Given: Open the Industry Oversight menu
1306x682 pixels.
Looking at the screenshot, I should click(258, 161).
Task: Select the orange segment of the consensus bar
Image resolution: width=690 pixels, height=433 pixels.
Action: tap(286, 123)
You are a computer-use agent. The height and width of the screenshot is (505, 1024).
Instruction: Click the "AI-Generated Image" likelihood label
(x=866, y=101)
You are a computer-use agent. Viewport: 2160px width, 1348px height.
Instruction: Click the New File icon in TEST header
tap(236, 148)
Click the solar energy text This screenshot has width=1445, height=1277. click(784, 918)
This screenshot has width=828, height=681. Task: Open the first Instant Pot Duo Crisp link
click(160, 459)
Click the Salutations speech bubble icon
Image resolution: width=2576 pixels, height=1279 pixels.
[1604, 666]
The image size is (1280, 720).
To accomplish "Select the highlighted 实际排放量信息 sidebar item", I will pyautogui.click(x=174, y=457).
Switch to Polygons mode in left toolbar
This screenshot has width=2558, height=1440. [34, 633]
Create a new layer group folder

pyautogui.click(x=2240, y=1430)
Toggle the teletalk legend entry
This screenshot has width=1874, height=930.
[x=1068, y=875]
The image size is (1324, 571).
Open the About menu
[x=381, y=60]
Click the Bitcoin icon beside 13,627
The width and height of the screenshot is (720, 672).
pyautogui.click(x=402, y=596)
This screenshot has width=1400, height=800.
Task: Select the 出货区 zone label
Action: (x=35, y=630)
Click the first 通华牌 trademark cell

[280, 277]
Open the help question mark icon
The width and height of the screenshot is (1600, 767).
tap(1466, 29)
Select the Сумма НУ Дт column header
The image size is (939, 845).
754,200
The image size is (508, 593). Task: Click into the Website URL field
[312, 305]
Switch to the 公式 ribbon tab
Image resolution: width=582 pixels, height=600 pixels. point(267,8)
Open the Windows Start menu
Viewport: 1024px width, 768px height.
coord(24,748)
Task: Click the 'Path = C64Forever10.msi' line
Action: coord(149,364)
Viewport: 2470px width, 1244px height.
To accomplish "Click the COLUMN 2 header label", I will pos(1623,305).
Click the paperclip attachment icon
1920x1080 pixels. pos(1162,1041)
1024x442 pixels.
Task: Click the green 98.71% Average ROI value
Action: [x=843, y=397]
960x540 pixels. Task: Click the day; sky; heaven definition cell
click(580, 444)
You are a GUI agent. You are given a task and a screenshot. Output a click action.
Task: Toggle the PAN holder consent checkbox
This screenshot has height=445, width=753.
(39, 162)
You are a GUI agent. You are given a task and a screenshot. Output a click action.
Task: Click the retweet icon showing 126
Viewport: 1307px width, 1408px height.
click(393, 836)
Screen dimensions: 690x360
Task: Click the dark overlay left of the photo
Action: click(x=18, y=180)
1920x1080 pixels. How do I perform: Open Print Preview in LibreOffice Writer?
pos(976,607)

+===+

**The exercise**
Pick out every line of the listing above that contains the word "Switch", matching case exactly, and copy each of those lines.

**Response below**
Switch to Polygons mode in left toolbar
Switch to the 公式 ribbon tab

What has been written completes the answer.